--- Task brief ---
Only one stretch of the listing below is wanted. Give it again exactly, from the line with "Task: Click the Glass" through the line with "Viewport: 873px width, 649px height.".

--- Data extracts ---
↓

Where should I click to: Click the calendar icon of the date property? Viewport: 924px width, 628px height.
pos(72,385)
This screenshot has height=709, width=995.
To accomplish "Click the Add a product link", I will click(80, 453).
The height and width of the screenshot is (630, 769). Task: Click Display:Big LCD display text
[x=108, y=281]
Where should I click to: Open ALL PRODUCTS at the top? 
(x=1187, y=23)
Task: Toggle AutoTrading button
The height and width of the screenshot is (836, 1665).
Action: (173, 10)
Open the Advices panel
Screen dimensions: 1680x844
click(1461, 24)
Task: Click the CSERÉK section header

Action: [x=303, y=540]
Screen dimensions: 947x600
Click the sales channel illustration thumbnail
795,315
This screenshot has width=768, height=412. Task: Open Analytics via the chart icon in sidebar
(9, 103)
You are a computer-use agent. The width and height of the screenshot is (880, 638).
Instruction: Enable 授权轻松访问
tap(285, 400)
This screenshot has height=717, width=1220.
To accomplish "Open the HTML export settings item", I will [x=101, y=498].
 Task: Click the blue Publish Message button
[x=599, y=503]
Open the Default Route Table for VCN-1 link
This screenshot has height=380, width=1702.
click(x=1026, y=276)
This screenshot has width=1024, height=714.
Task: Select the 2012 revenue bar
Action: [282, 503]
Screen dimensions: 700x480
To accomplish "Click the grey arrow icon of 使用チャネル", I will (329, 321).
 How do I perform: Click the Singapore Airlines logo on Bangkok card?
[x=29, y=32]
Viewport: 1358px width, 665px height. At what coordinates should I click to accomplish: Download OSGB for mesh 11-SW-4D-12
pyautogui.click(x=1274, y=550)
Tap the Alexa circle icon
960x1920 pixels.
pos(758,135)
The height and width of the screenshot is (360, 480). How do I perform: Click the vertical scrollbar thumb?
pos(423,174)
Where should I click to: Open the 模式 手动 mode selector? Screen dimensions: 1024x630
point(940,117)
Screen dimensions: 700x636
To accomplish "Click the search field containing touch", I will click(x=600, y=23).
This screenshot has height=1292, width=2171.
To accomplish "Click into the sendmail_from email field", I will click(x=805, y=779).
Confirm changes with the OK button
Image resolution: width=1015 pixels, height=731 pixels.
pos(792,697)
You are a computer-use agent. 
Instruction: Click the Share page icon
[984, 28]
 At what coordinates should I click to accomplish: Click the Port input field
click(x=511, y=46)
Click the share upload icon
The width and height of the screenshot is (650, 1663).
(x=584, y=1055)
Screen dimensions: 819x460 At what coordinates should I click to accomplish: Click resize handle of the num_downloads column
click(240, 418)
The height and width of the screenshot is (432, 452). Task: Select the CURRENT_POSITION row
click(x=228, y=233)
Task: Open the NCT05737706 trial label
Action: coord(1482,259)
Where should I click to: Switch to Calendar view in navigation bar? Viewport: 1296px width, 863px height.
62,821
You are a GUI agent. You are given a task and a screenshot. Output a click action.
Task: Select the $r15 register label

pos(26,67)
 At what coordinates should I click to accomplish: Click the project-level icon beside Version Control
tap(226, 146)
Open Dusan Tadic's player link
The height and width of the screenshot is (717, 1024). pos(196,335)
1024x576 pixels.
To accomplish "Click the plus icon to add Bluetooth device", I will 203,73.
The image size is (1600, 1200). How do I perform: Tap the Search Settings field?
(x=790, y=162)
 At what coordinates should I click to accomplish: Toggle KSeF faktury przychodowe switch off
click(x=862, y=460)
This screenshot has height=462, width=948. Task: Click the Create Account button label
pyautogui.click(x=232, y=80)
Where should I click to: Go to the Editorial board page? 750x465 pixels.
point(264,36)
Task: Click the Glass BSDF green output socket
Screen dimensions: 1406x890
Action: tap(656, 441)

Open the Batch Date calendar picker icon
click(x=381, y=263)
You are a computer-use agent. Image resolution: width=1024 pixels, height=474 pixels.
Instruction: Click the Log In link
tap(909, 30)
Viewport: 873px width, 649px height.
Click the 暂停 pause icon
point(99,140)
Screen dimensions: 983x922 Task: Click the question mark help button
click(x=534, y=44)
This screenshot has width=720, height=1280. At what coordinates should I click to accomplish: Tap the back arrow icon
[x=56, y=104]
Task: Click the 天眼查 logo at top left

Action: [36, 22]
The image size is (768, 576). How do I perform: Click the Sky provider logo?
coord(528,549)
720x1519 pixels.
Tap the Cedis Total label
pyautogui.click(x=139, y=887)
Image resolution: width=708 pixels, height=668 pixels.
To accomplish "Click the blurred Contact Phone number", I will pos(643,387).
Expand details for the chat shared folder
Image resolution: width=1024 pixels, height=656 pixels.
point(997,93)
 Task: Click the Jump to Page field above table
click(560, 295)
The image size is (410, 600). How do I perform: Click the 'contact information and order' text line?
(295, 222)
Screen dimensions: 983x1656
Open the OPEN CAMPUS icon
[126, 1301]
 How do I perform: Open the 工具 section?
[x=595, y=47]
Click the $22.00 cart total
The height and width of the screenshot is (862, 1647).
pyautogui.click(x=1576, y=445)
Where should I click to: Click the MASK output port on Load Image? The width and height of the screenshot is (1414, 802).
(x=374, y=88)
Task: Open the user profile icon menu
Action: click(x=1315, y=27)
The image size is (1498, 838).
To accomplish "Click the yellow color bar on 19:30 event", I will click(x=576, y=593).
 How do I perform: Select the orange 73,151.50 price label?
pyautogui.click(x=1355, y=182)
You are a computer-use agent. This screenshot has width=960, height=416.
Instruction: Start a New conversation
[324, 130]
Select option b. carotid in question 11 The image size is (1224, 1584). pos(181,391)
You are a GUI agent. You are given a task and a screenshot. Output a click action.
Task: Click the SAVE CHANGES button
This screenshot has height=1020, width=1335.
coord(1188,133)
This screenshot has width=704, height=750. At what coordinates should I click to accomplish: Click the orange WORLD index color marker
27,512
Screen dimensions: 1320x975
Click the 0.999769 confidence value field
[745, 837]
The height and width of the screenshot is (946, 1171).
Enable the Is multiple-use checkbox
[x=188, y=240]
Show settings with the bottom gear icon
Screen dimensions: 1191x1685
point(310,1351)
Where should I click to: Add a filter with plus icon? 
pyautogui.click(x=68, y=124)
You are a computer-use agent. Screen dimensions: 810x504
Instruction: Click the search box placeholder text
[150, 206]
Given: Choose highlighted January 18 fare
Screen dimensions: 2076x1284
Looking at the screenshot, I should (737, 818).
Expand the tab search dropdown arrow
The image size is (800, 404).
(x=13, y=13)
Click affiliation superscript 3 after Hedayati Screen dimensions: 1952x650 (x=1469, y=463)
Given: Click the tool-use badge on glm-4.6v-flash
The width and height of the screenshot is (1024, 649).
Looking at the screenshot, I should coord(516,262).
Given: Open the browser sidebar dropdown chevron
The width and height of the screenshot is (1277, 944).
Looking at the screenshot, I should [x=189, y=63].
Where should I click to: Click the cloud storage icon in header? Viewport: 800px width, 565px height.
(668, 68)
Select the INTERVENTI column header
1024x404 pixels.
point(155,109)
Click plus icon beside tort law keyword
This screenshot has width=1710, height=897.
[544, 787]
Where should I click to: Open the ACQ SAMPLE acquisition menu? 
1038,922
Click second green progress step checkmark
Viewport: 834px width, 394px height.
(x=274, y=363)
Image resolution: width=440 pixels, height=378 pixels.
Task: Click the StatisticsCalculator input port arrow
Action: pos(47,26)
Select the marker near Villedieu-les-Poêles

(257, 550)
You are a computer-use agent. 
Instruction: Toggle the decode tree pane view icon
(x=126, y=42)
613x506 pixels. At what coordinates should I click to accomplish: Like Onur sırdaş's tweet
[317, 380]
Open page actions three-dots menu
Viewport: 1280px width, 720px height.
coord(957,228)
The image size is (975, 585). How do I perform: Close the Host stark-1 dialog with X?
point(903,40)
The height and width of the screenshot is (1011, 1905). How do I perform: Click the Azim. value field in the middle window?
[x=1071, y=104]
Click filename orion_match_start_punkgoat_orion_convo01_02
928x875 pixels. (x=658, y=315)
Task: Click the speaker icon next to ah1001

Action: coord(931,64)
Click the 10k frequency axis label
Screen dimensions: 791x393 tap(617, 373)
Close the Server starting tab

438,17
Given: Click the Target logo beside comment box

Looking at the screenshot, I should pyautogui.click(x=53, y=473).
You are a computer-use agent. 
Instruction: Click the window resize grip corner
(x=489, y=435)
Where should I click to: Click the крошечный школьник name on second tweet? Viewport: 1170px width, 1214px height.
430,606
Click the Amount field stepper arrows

↑

--- Task output ---
Task: Click the Glass BSDF green output socket
Screen dimensions: 1406x890
Action: tap(656, 441)

Open the Batch Date calendar picker icon
click(x=381, y=263)
You are a computer-use agent. Image resolution: width=1024 pixels, height=474 pixels.
Instruction: Click the Log In link
tap(909, 30)
Viewport: 873px width, 649px height.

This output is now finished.